Hydro Tasmania has described the latest economic analysis of the impact of the $2 billion TasWind project on King Island as disappointing, optimistic and inaccurate.
Announced late last year, TasWind is a concept to develop a 200-turbine wind farm in suitable areas of King Island, as well as a high-voltage underwater cable across Bass Strait to connect the wind farm to the National Electricity Market. The wind farm could generate enough renewable energy to power up to 240,000 homes.
Hydro Tasmania chief executive officer Roy Adair said while the company welcomed informed contributions about wind farm development on King Island, it was concerned the report portrayed TasWind as bad for the King Island economy.
“Some of the report’s longer-term assumptions are simply crystal ball-gazing and, in our opinion, overly optimistic,” Mr Adair said.

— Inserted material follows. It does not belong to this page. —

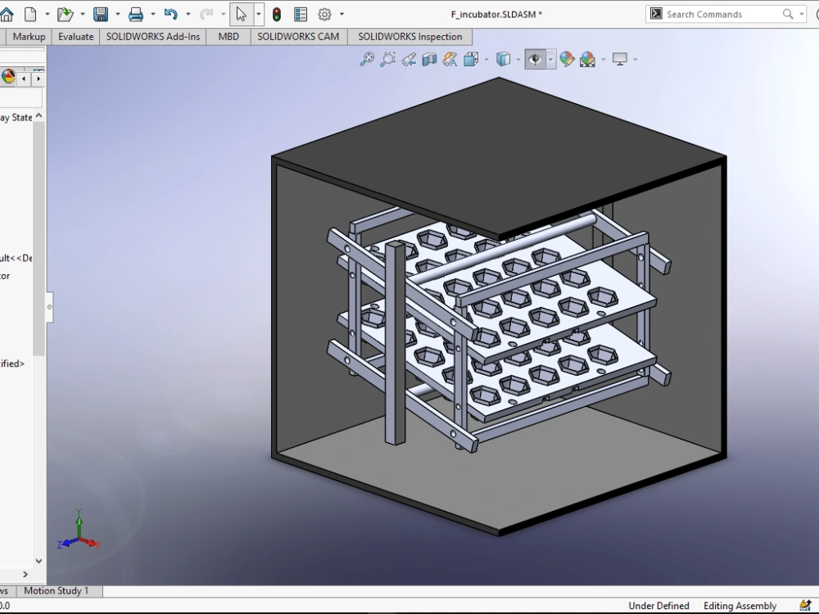Image resolution: width=819 pixels, height=614 pixels.
Task: Expand the View Settings monitor dropdown
Action: 636,59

“Hydro Tasmania has deliberately not over-cooked the potential long-term benefits of the project to win support because we don’t want to make promises we can’t keep. In our opinion, the latest report includes figures that don’t appear to stack up. It also has some incorrect assumptions about TasWind and some very optimistic forecasts.”

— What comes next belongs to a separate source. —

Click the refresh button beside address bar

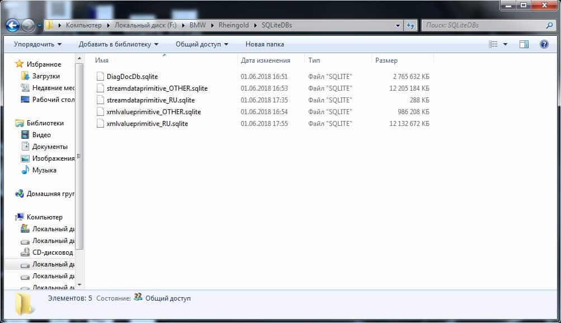coord(411,25)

Hydro Tasmania also argued against the report’s golf courses versus wind farms scenarios, saying the two don’t have to work in opposition.

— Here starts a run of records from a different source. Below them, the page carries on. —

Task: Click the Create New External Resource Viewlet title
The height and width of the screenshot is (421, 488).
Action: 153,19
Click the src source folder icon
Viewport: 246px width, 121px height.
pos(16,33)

“While there is no doubt that the development of one or two golf courses on King Island can play a significant part in turning the local economy around, they cannot be the only answer. There is also no evidence that I am aware of that TasWind will detract from these golf courses reaching their full potential as suggested by the report,” he said.
Hydro Tasmania is currently seeking the support of the King Island community to take the project to the feasibility stage, with Mr Adair saying neither business nor the community would be able to support a good decision-making process if a feasibility study was not undertaken.
“The reality is that the King Island community will weigh up all the information, for and against the proposal, and make its decision based on what it understands and what is in its best interests,” he said.